> **Texto proporcionado**:

○ ○ ○ ○ ○ ○ ○

Probablemente llevaba en el rostro tatuada esa sonrisa socarrona de éxtasis masoquista.
Esta vez el ritual había sido engalanado con un par de zapatitos de putita educada, imprimiéndole un aire solemne y una dosis de incomodidad que aderezaban el sentido de perdida con un poco de malestar físico auto infringido, metáfora fenomenológica del deber ser mujer, muy ac doc con el ideal de la praxis romántica introyectada desde la más tierna infancia en nosotras.
Dolor físico focalizado en los píes, porque el cansancio de la caminata ya no era suficiente, había que renovar la ceremonia para conservar la eficacia simbólica, ya que la importancia del ritual radica en el proceso, la importancia de la caminata y mi fetiche por las extremidades inferiores resultaron en una armoniosa sinergia premeditada.

○ ○ ○ ○ ○ ○ ○

[Entradas del conjunto de datos]
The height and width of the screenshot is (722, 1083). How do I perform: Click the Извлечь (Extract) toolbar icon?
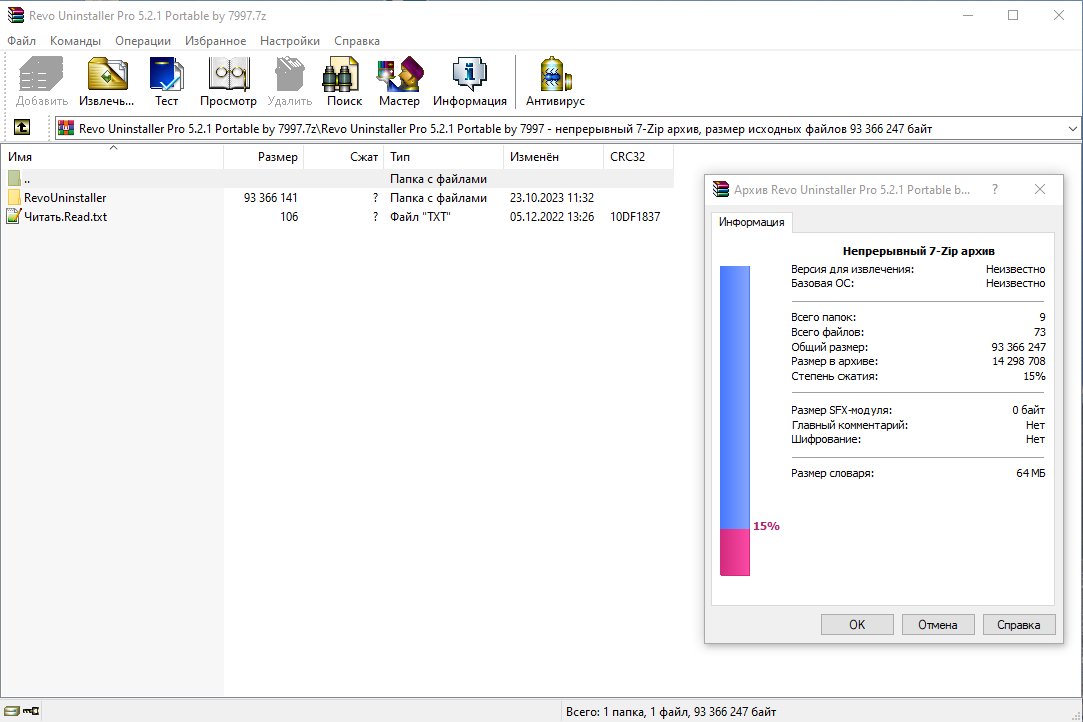coord(106,82)
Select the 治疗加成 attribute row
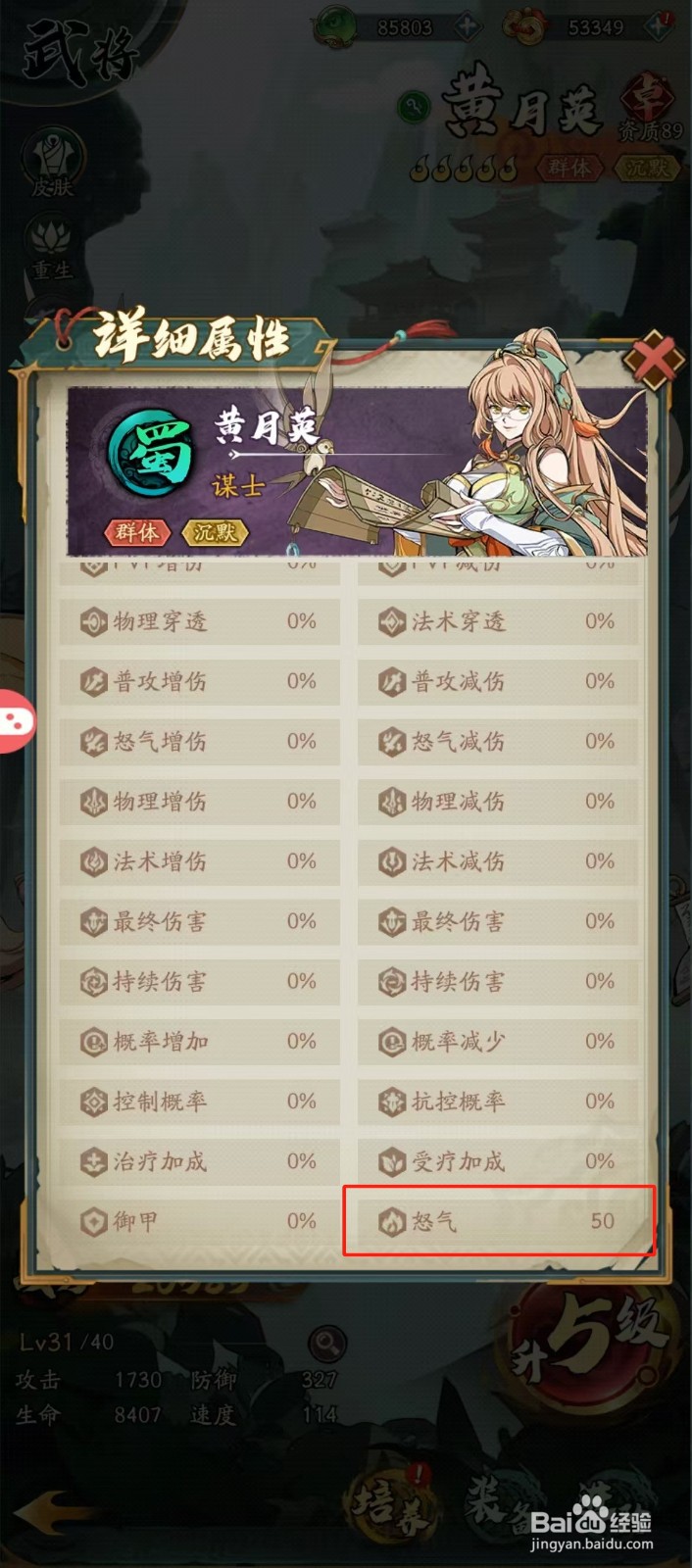 200,1161
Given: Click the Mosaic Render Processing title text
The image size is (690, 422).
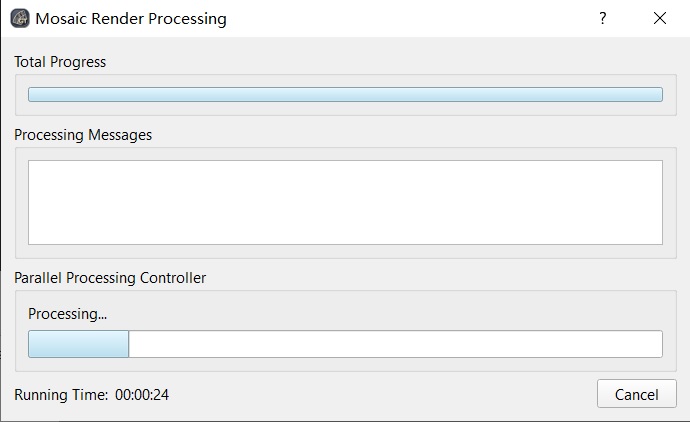Looking at the screenshot, I should pyautogui.click(x=131, y=18).
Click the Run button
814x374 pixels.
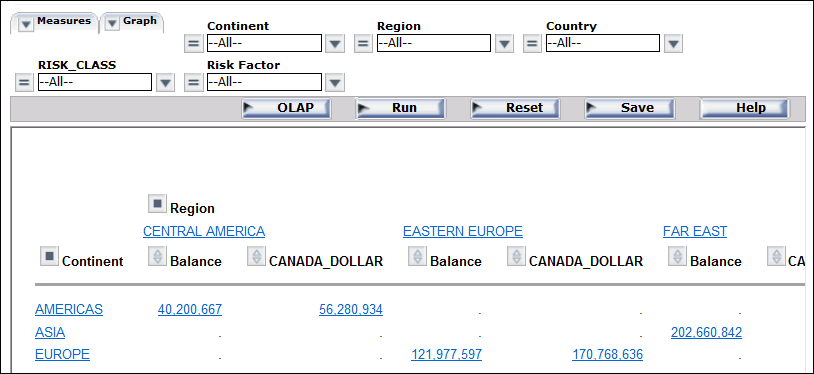tap(400, 109)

○ ○ ○ ○ ○ ○ ○

> **Tareas pendientes**:
**A.** Transcriba del texto sobre el ritual de la caminata el fragmento que va desde "Probablemente llevaba en" hasta "armoniosa sinergia premeditada.".
**B.** Retome el texto sobre el ritual de la caminata a partir de su última oración y continúe la redacción.

> **Resultados del ejercicio**:
**A.**
Probablemente llevaba en el rostro tatuada esa sonrisa socarrona de éxtasis masoquista.
Esta vez el ritual había sido engalanado con un par de zapatitos de putita educada, imprimiéndole un aire solemne y una dosis de incomodidad que aderezaban el sentido de perdida con un poco de malestar físico auto infringido, metáfora fenomenológica del deber ser mujer, muy ac doc con el ideal de la praxis romántica introyectada desde la más tierna infancia en nosotras.
Dolor físico focalizado en los píes, porque el cansancio de la caminata ya no era suficiente, había que renovar la ceremonia para conservar la eficacia simbólica, ya que la importancia del ritual radica en el proceso, la importancia de la caminata y mi fetiche por las extremidades inferiores resultaron en una armoniosa sinergia premeditada.

**B.**
Deseaba que el camino nunca se agotará, tomé el trayecto más largo, y di un par de vueltas innecesarias, quizá dándome tiempo para cambiar de opinión, dándole tiempo para dar alguna señal de-vida, aunque la decisión ya estaba tomada, incluso sabía el ejemplar con el que le incluiría en mi panteón literario.
Llegue directo a los estantes de narrativa iberoamericana, en busca de la legendaria melancolía uruguaya, Horacio Quiroga y sus Cuentos de amor, de locura y de muerte encumbraron el rito, me pareció pertinente, quién sino él, un escritor suicida, de padrastro, esposa e hijos suicidas, el título me pareció por demás pertinente.
Un escritor suicida para la inmolación simbólica que aquella conductora adivino en mi rostro.
Antes de irme husmee en la librería, aferrada al ejemplar, mi libro, nuestro libro, recorrimos la tienda juntos, ahora eramos al menos tres, nostalgia, el texto y yo; más tarde se nos unirían un montón de personajes productos del ingenio del autor.
Me aferraba al libro como si fuese el brazo del mismo Quiroga, y yo estuviese allí al lado de él en sus últimos momentos tratando de impedirle beber el veneno mortal, cianuro.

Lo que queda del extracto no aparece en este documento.